**Work order**
All records below must be retyped exactly.

*** Material to process ***

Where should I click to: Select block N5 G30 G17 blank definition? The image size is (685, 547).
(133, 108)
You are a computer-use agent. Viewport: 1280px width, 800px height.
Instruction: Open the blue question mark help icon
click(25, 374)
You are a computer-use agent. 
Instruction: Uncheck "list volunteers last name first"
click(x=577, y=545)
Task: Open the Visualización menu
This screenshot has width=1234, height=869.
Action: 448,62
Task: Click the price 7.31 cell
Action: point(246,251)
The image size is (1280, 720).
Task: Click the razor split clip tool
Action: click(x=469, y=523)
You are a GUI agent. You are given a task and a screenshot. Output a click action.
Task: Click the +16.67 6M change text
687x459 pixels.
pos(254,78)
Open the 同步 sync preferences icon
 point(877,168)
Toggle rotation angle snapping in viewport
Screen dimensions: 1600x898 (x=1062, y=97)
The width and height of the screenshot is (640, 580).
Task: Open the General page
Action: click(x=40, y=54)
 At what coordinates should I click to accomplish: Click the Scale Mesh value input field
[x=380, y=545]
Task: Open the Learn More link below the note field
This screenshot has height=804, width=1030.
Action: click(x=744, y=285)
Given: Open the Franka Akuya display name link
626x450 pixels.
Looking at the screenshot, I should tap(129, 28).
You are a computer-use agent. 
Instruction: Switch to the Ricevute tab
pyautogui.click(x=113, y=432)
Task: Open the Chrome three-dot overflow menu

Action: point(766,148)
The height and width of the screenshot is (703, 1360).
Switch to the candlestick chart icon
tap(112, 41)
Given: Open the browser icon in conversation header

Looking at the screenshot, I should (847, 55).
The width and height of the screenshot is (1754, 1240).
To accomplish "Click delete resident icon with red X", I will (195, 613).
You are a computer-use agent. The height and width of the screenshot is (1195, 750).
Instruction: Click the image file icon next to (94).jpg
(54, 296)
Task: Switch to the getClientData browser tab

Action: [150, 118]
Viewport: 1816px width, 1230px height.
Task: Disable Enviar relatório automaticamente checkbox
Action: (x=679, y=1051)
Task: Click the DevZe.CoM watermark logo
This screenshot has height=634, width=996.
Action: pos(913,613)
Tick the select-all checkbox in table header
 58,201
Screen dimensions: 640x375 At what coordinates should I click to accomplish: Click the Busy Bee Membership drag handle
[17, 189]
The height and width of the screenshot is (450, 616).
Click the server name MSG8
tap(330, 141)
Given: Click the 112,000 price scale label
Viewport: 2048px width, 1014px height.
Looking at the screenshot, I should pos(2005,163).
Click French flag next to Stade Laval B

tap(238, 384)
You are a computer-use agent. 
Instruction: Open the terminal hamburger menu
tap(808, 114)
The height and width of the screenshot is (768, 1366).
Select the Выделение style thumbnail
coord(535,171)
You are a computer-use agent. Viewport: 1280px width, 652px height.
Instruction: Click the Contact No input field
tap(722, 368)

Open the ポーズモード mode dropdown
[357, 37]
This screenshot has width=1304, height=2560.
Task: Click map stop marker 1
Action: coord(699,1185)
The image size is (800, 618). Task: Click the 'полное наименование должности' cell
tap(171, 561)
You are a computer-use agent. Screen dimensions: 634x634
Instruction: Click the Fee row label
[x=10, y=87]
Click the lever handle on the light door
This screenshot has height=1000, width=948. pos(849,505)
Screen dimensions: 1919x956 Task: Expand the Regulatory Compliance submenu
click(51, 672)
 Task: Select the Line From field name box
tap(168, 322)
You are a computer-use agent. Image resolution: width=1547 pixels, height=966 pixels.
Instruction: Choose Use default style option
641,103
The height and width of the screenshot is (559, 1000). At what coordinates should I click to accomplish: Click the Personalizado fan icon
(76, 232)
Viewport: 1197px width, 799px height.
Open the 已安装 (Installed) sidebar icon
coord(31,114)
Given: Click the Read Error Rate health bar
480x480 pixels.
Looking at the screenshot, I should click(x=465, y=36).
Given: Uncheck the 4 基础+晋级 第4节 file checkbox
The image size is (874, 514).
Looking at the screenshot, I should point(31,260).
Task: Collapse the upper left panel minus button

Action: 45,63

*** End of Material to process ***

**Answer area**
Where should I click to: Select block N5 G30 G17 blank definition? The image size is (685, 547).
(133, 108)
You are a computer-use agent. Viewport: 1280px width, 800px height.
Instruction: Open the blue question mark help icon
click(25, 374)
You are a computer-use agent. 
Instruction: Uncheck "list volunteers last name first"
click(x=577, y=545)
Task: Open the Visualización menu
This screenshot has width=1234, height=869.
Action: 448,62
Task: Click the price 7.31 cell
Action: point(246,251)
The image size is (1280, 720).
Task: Click the razor split clip tool
Action: click(x=469, y=523)
You are a GUI agent. You are given a task and a screenshot. Output a click action.
Task: Click the +16.67 6M change text
687x459 pixels.
pos(254,78)
Open the 同步 sync preferences icon
 point(877,168)
Toggle rotation angle snapping in viewport
Screen dimensions: 1600x898 (x=1062, y=97)
The width and height of the screenshot is (640, 580).
Task: Open the General page
Action: click(x=40, y=54)
 At what coordinates should I click to accomplish: Click the Scale Mesh value input field
[x=380, y=545]
Task: Open the Learn More link below the note field
This screenshot has height=804, width=1030.
Action: click(x=744, y=285)
Given: Open the Franka Akuya display name link
626x450 pixels.
Looking at the screenshot, I should tap(129, 28).
You are a computer-use agent. 
Instruction: Switch to the Ricevute tab
pyautogui.click(x=113, y=432)
Task: Open the Chrome three-dot overflow menu

Action: point(766,148)
The height and width of the screenshot is (703, 1360).
Switch to the candlestick chart icon
tap(112, 41)
Given: Open the browser icon in conversation header

Looking at the screenshot, I should (847, 55).
The width and height of the screenshot is (1754, 1240).
To accomplish "Click delete resident icon with red X", I will (195, 613).
You are a computer-use agent. The height and width of the screenshot is (1195, 750).
Instruction: Click the image file icon next to (94).jpg
(54, 296)
Task: Switch to the getClientData browser tab

Action: [150, 118]
Viewport: 1816px width, 1230px height.
Task: Disable Enviar relatório automaticamente checkbox
Action: (x=679, y=1051)
Task: Click the DevZe.CoM watermark logo
This screenshot has height=634, width=996.
Action: pos(913,613)
Tick the select-all checkbox in table header
 58,201
Screen dimensions: 640x375 At what coordinates should I click to accomplish: Click the Busy Bee Membership drag handle
[17, 189]
The height and width of the screenshot is (450, 616).
Click the server name MSG8
tap(330, 141)
Given: Click the 112,000 price scale label
Viewport: 2048px width, 1014px height.
Looking at the screenshot, I should pos(2005,163).
Click French flag next to Stade Laval B

tap(238, 384)
You are a computer-use agent. 
Instruction: Open the terminal hamburger menu
tap(808, 114)
The height and width of the screenshot is (768, 1366).
Select the Выделение style thumbnail
coord(535,171)
You are a computer-use agent. Viewport: 1280px width, 652px height.
Instruction: Click the Contact No input field
tap(722, 368)

Open the ポーズモード mode dropdown
[357, 37]
This screenshot has width=1304, height=2560.
Task: Click map stop marker 1
Action: coord(699,1185)
The image size is (800, 618). Task: Click the 'полное наименование должности' cell
tap(171, 561)
You are a computer-use agent. Screen dimensions: 634x634
Instruction: Click the Fee row label
[x=10, y=87]
Click the lever handle on the light door
This screenshot has height=1000, width=948. pos(849,505)
Screen dimensions: 1919x956 Task: Expand the Regulatory Compliance submenu
click(51, 672)
 Task: Select the Line From field name box
tap(168, 322)
You are a computer-use agent. Image resolution: width=1547 pixels, height=966 pixels.
Instruction: Choose Use default style option
641,103
The height and width of the screenshot is (559, 1000). At what coordinates should I click to accomplish: Click the Personalizado fan icon
(76, 232)
Viewport: 1197px width, 799px height.
Open the 已安装 (Installed) sidebar icon
coord(31,114)
Given: Click the Read Error Rate health bar
480x480 pixels.
Looking at the screenshot, I should click(x=465, y=36).
Given: Uncheck the 4 基础+晋级 第4节 file checkbox
The image size is (874, 514).
Looking at the screenshot, I should point(31,260).
Task: Collapse the upper left panel minus button

Action: 45,63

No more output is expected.